Now my thoughts: This book is strong, strong medicine -- like chemotherapy-strong. In just 150 short pages, Dr. van den Aardweg gives a clear picture of the psychology of homosexuality, the self-defeating behavior patterns that must be broken, and direction as to how to do so.

Van den Aardweg's approach is definitely psychological not spiritual, but it would be compatible with Christianity, and he does make references to religion.

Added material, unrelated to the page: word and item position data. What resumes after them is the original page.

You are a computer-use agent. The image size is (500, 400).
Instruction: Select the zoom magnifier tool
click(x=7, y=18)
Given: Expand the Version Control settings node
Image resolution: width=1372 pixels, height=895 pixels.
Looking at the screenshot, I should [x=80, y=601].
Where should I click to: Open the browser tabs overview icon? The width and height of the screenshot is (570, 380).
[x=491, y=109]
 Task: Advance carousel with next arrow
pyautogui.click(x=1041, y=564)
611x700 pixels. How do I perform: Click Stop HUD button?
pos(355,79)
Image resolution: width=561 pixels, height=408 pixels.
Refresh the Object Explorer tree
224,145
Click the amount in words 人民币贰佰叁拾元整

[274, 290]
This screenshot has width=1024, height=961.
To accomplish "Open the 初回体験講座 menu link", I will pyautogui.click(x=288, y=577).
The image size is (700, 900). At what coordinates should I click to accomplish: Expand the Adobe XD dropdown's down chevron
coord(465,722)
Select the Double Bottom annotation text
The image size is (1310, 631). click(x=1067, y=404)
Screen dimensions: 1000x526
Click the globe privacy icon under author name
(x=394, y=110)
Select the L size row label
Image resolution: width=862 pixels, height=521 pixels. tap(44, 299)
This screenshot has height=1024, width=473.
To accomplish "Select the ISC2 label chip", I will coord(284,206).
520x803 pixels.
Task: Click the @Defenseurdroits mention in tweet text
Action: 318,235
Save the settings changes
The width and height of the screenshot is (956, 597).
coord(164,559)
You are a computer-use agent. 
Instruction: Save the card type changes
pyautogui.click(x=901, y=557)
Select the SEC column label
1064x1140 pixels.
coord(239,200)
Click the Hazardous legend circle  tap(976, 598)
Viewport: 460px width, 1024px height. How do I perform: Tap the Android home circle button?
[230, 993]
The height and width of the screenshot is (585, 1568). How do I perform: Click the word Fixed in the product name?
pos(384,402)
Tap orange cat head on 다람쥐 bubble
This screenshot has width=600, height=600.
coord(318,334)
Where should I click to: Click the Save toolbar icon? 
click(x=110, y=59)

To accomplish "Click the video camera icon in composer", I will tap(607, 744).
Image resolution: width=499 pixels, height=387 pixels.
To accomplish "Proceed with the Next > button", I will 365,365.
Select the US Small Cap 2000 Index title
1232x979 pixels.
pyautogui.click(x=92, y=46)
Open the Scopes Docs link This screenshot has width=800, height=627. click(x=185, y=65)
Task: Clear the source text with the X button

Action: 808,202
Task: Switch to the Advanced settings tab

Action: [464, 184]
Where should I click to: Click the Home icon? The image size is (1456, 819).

The first half of the book is vivid description of some of the neurotic behavior patterns associated with homosexuality: tendency to easily take offense, indulge in self-pity, over-dramatize, view the self as both special and tragic, fixate on uniqueness over commonality. Gee, that is harsh, no? He even states that he thinks you cannot be both homosexual and non-neurotic. (ouch and a half) But he is a man of both strength and compassion. I cannot say that I think all people who identify as gay would see themselves prone to the traits he describes, but I'm sure some do, and to those, I think this book would be powerfully helpful.

Dr. van den A. insists that a necessary ingredient to change is a strong WILL. This book is (obviously, I think) only for those who really WANT to change, and have the strength of character to try.

Back to his compassion: The most touching element? The book's dedication page. Clearly the author is angry that those who do NOT wish to yield to homosexual feelings are increasingly shut out of any effort to help them.